(See Real and imaginary part of $\tan(a+bi)$ )
$$\frac{1}{x+iy}=\frac{x-iy}{x^2+y^2},\quad\tan(x+iy)=\frac{\sin2x+i\sinh2y}{\cos2x+\cosh2y}$$
$$k=\frac{\tan(x+iy)}{x+iy}=\frac{(x\sin2x+y\sinh2y)+i(x\sinh2y-y\sin2x)}{(x^2+y^2)(\cos2x+\cosh2y)}$$
This shows that $\tan(x+iy)/(x+iy)$ is real exactly when
$$x\sinh2y=y\sin2x.$$
We want to know whether there are solutions with $y\neq0$. If also $x\neq0$, then we have
$$\frac{\sinh2y}{2y}=\frac{\sin2x}{2x};$$
but the left side is always greater than $1$, while the right side is always less than $1$. So we must take $x=0$.

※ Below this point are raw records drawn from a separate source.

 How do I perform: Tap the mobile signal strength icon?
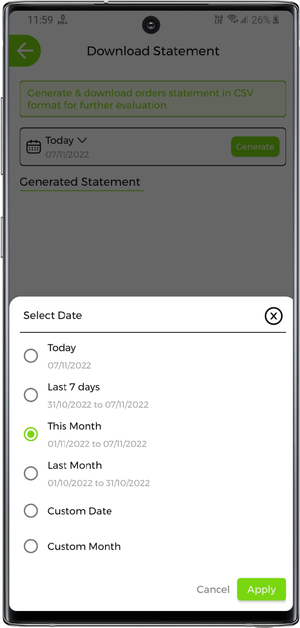(244, 19)
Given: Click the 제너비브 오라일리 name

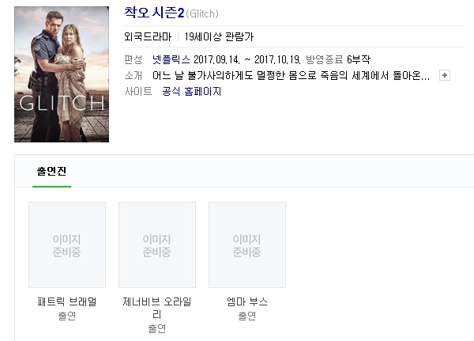Looking at the screenshot, I should [x=157, y=308].
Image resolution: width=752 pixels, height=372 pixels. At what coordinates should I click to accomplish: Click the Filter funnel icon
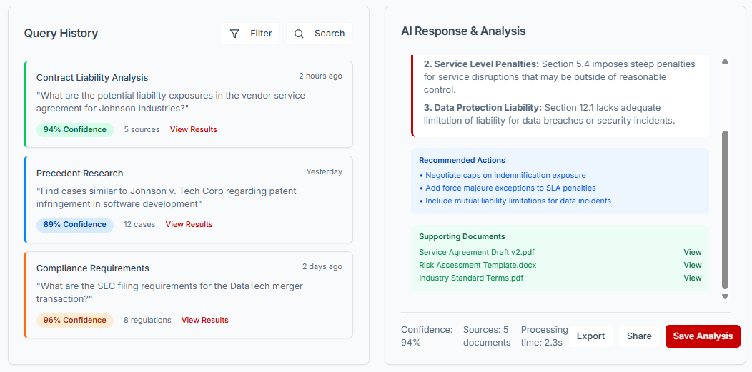234,34
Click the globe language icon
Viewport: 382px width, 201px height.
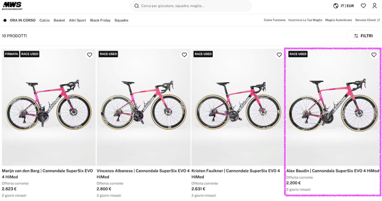click(x=336, y=6)
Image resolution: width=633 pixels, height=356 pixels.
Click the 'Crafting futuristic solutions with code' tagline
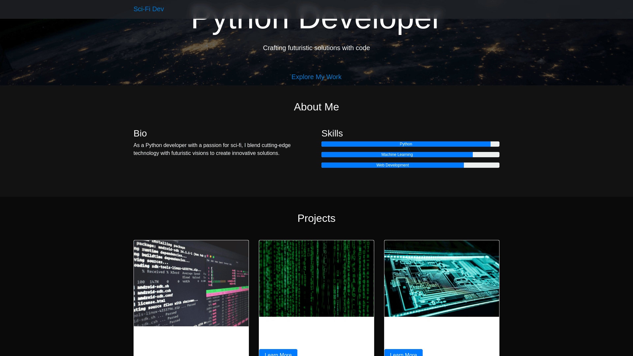tap(316, 48)
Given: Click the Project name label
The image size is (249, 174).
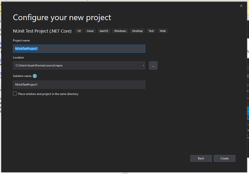Looking at the screenshot, I should [21, 41].
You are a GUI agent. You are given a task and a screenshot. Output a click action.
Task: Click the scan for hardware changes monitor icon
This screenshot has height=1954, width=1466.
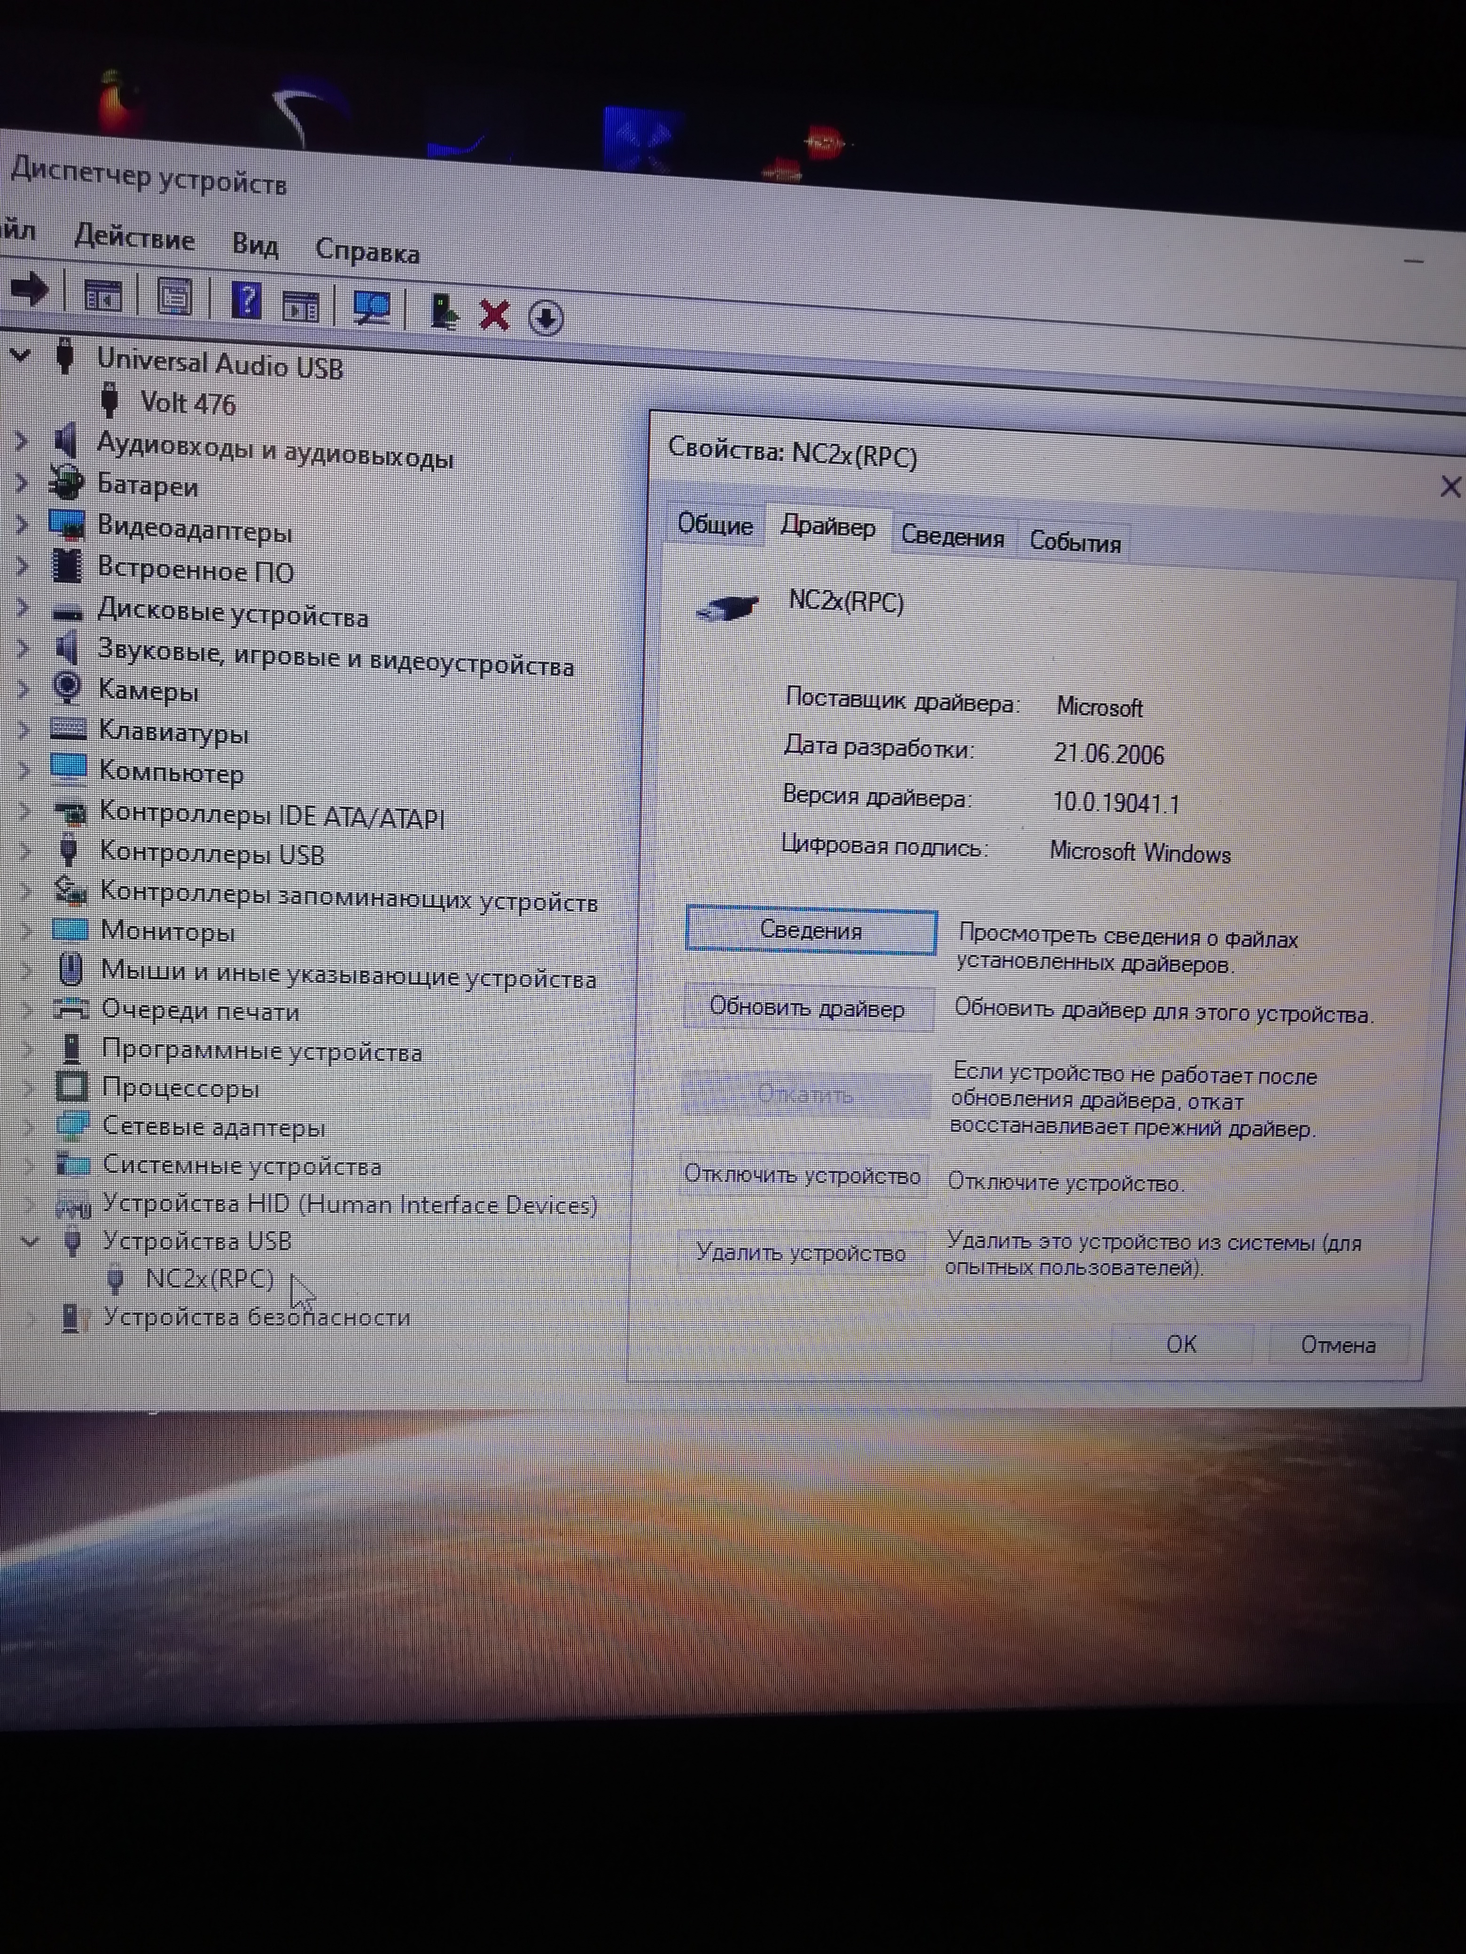tap(372, 307)
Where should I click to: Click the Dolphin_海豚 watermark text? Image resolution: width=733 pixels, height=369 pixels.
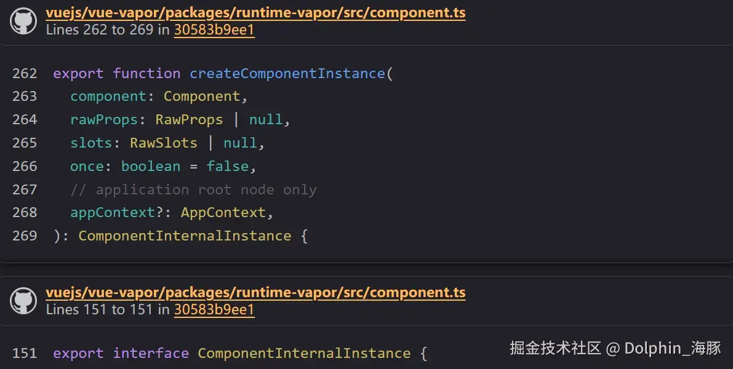pos(673,349)
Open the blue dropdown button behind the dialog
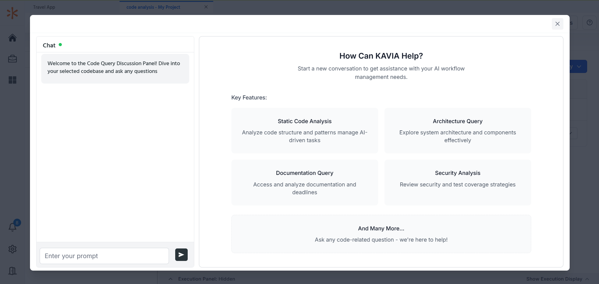 (x=578, y=66)
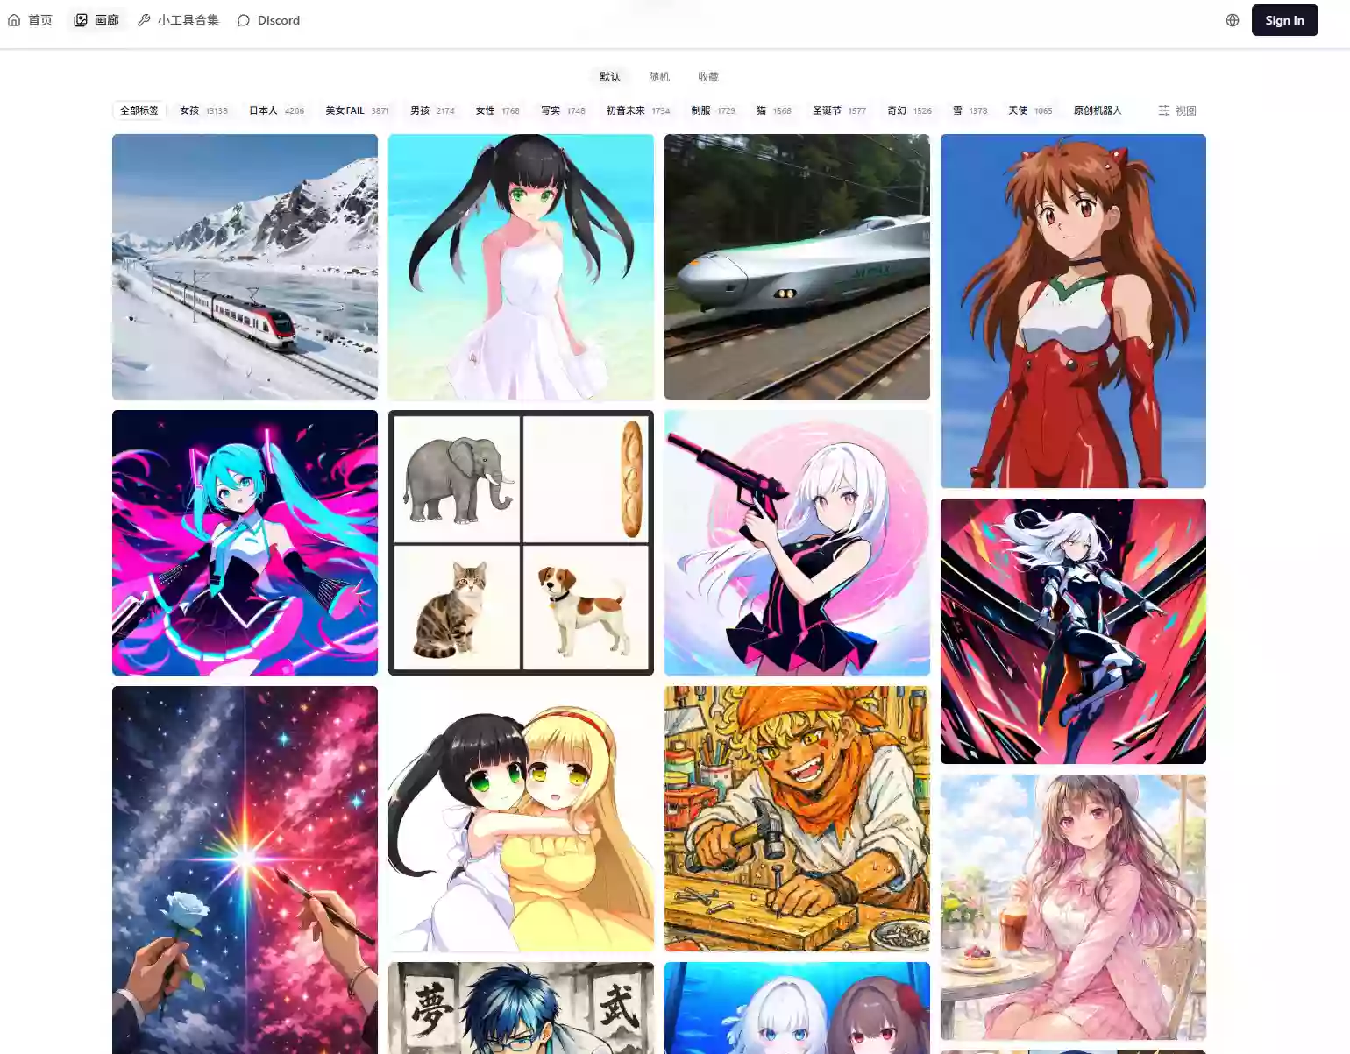Click the home icon labeled 首页
Screen dimensions: 1350x1054
[x=30, y=20]
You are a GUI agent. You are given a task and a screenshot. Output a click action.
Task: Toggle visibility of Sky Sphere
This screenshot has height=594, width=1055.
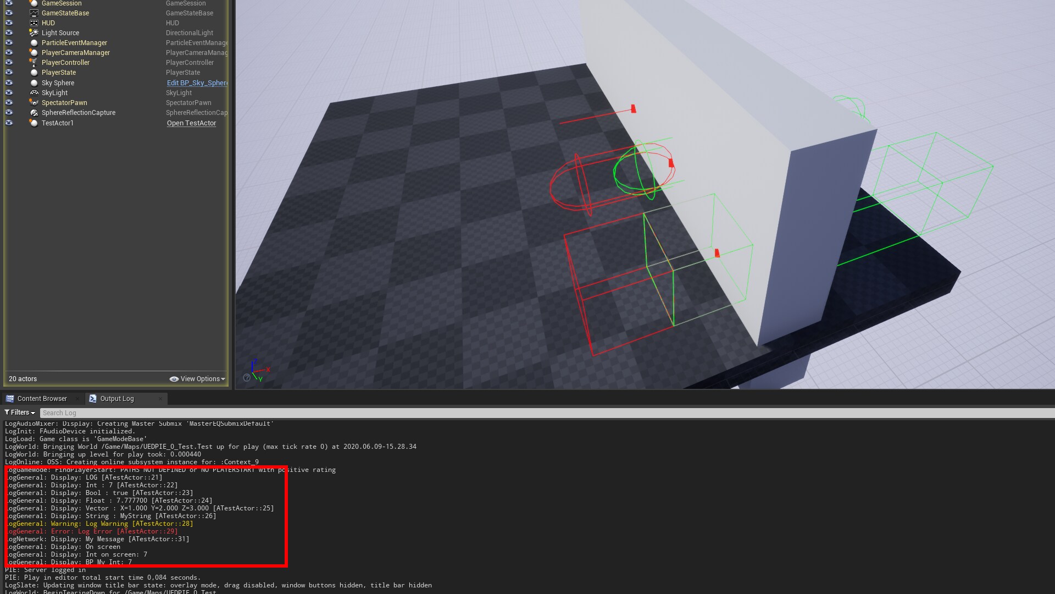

$$k=\frac{\tan(iy)}{iy}=\frac{\tanh y}{y}$$
Solutions come in conjugate pairs: $\tanh(-y)/(-y)=\tanh(y)/y$, so we can assume $y>0$. This function is strictly positive, and less than $1$, and has limiting values
$$\lim_{y\to0}\frac{\tanh y}{y}=1,\qquad\lim_{y\to\infty}\frac{\tanh y}{y}=0,$$
and has derivative
$$\frac{\text{sech}^2y}{y}-\frac{\tanh y}{y^2}=\frac{2y-\sinh2y}{2y^2\cosh^2y}<0.$$
Therefore, for any $0<k<1$, there is exactly one $y>0$ (thus exactly two $y\neq0$) such that $\tan(iy)/(iy)=k$; and for any other value of $k\in\mathbb R$, there is no such $y$.